Many people think that meditation can not only have an impact on stress and illness, but can also improve prosociality. But meditation and prosociality are multi-dimensional constructs: so what exactly are we talking about here?
Listen to my conversation with Dr Ute Kreplin at the School of Psychology, Massey University in New Zealand as we talk about her research examining this link, and how the way stadies are carried out can affect the sorts of results they report and how we need to be careful about how we interpret them.
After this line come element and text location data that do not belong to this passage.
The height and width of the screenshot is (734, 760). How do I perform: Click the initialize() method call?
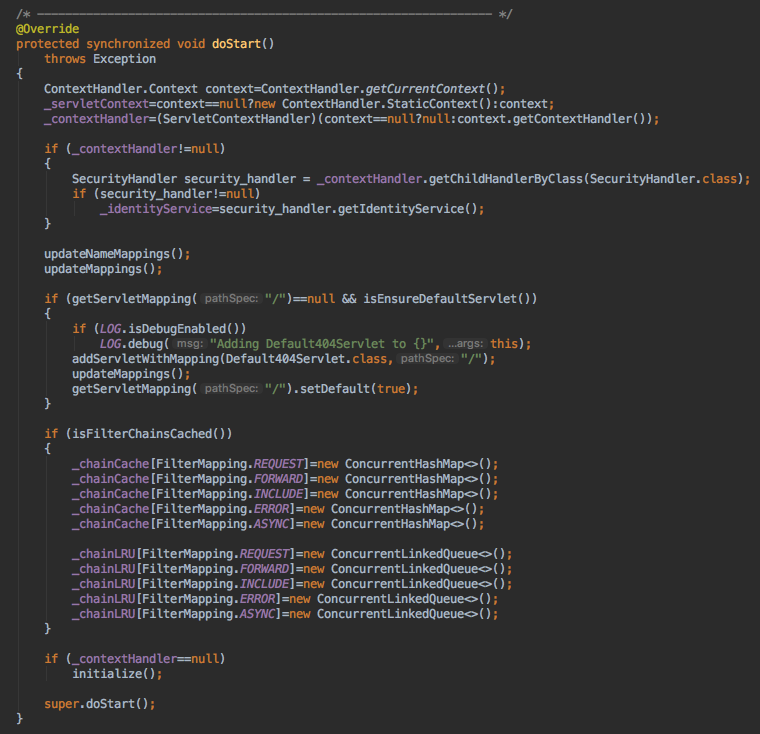coord(112,674)
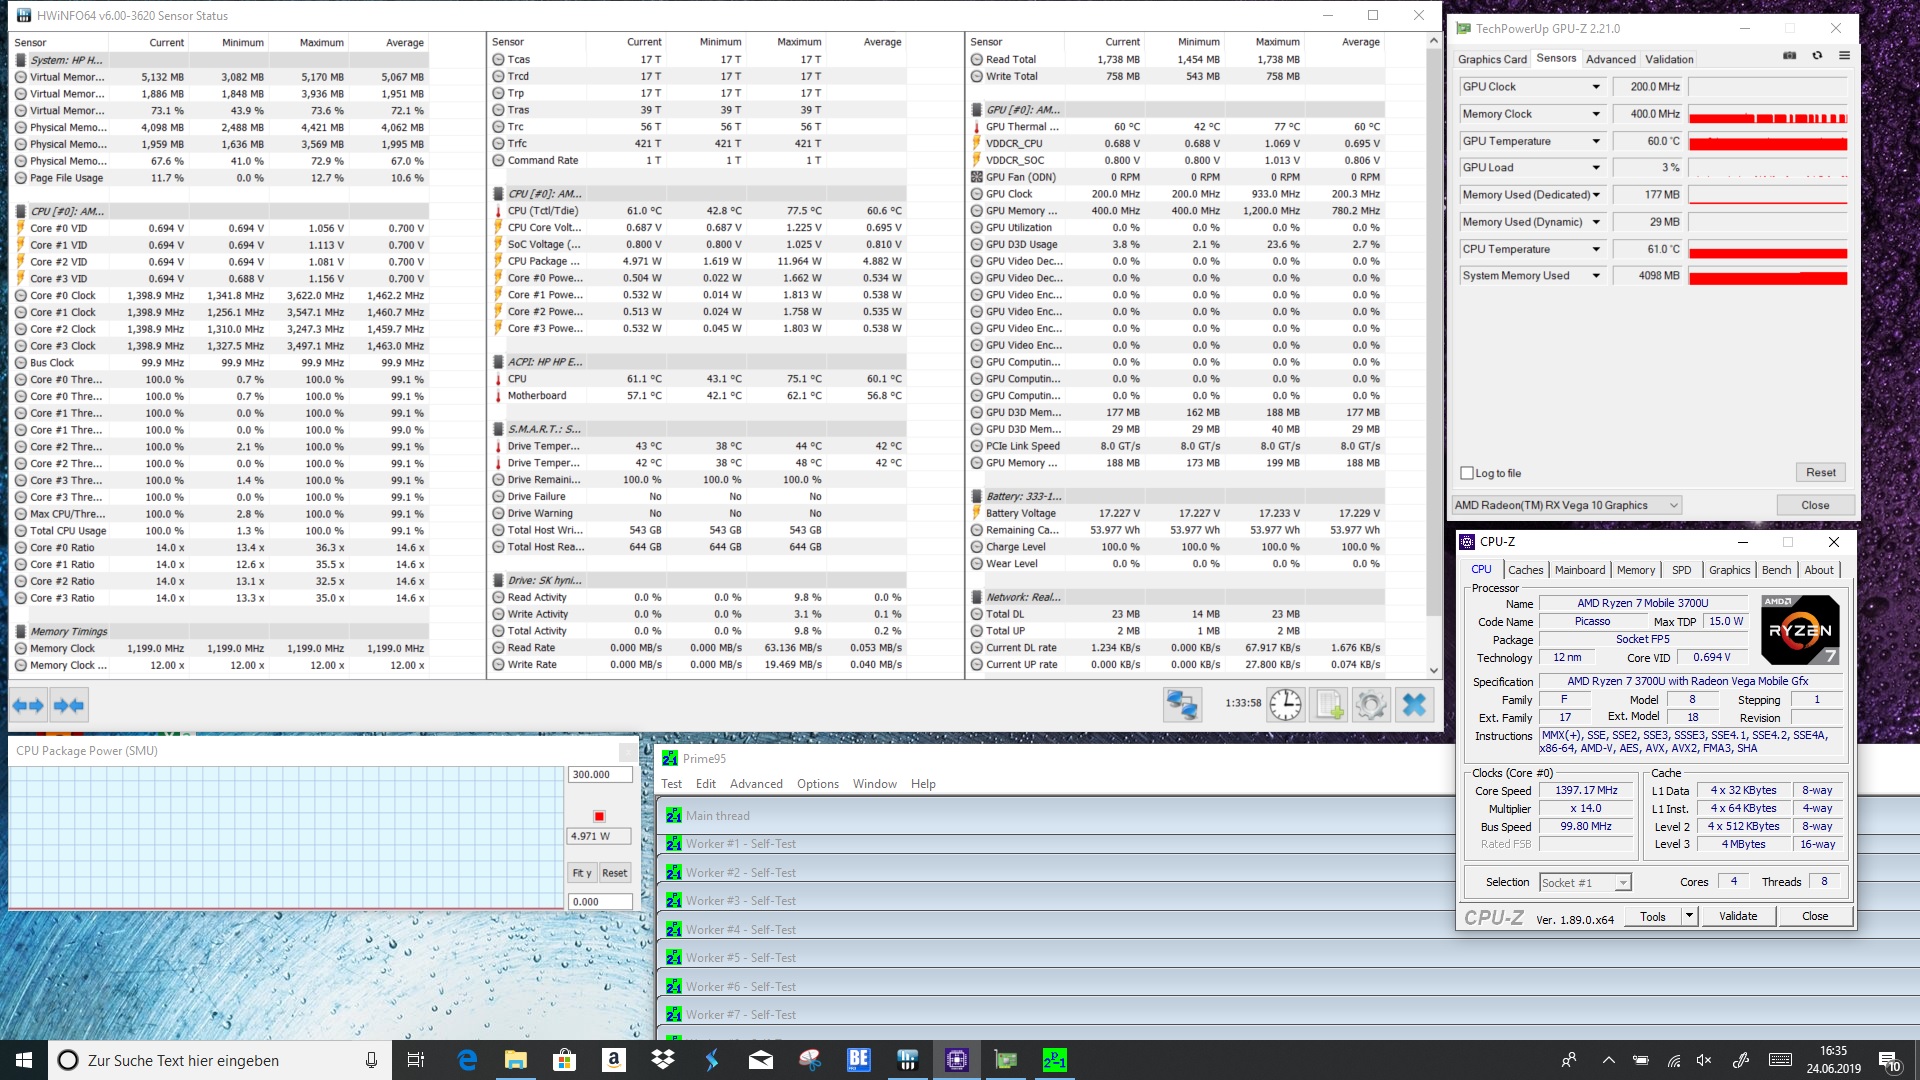Open Prime95 Options menu
The image size is (1920, 1080).
817,784
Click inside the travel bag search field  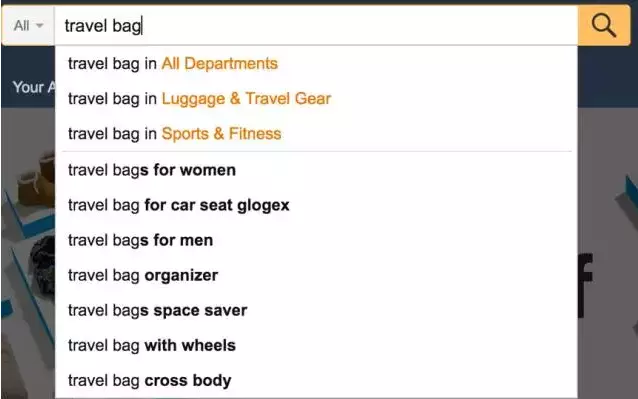[x=316, y=25]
Here is the link to the full paper we talk about in this week’s show:
And here is the abstract for context:
Many individuals believe that meditation has the capacity to not only alleviate mental-illness but to improve prosociality. This article systematically reviewed and meta-analysed the effects of meditation interventions on prosociality in randomized controlled trials of healthy adults. Five types of social behaviours were identified: compassion, empathy, aggression, connectedness and prejudice. Although we found a moderate increase in prosociality following meditation, further analysis indicated that this effect was qualified by two factors: type of prosociality and methodological quality. Meditation interventions had an effect on compassion and empathy, but not on aggression, connectedness or prejudice. We further found that compassion levels only increased under two conditions: when the teacher in the meditation intervention was a co-author in the published study; and when the study employed a passive (waiting list) control group but not an active one. Contrary to popular beliefs that meditation will lead to prosocial changes, the results of this meta-analysis showed that the effects of meditation on prosociality were qualified by the type of prosociality and methodological quality of the study. We conclude by highlighting a number of biases and theoretical problems that need addressing to improve quality of research in this area.